EXCERPT
+ + + + + + +

You can’t be a
socialist
No matter how you try
Unless you think in
terms of “we”
Instead in terms of
“I”
There is plenty for all in this world of ours – plenty of
everything that goes to make a healthy and happy life. The technological capacity
to produce more and more wealth with a less and less expenditure of labour, is
growing every day. Every improvement in machinery means that all mankind could
gain greater wealth and greater leisure. Yet the workers alone do not benefit
by this. What they produce escapes from their hands into the grasp of others;
they are forced to compete against one another for a bare subsistence wage; the
new technology they make and use if not employed at a profit are not put to
use. All of us – could enjoy a standard of comfort and a wholesome, happy,
leisurely, yet active life, such as has never been known on the planet. Yet we
are told it is utopian and visionary to urge that the workers should turn the
machinery which they make and operate, the land which they till, the goods they
produce, to the advantage of the whole community. Socialism cannot be
introduced piecemeal. All the experiences of socialists have proved this. The
real job today is to spread the ideas of socialism, organize the workers in
their own political party, and establish a workers’ government that will wipe
out capitalism with its waste and be able to plan production and PLENTY FOR
ALL.
In previous societies the master sought the slave, but now
with capitalism the slave seeks the master. He or she stands in line, offering
to work for less food than his or her fellow worker. Occasionally in once a
great while he or she rebels – all for a chance to slave. Today the slave
struggles for a chance to work, for employment. Before the slave would revolt
to flee drudgery and toil; then soldiers were called to keep the slaves at
work. Then, stringent laws providing for terrible punishments like crucifixion,
hanging, quartering, mutilating and flogging were meted out to any slave or
serf fleeing his work. Now police beat the protestors calling for the right to
work, demanding jobs.

+ + + + + + +

From the text on socialism above, list every punishment it names for a slave or serf who fled work.

DATA LINES
+ + + + + + +

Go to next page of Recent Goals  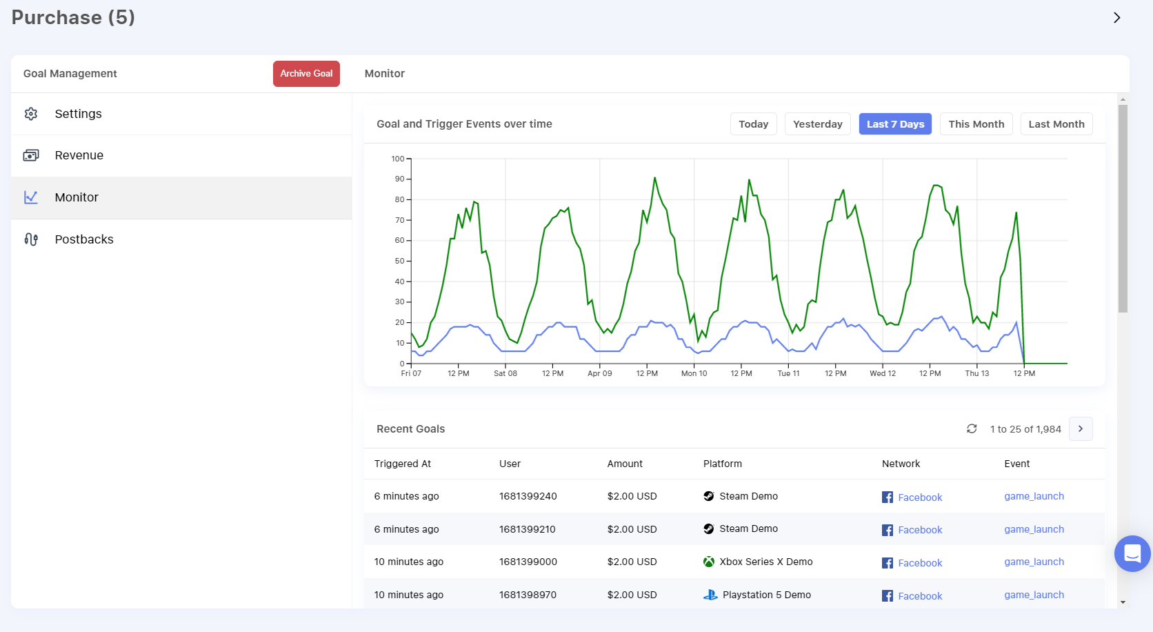(1081, 429)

+ + + + + + +

TASK SOLUTION
Crucifixion, hanging, quartering, mutilating, and flogging.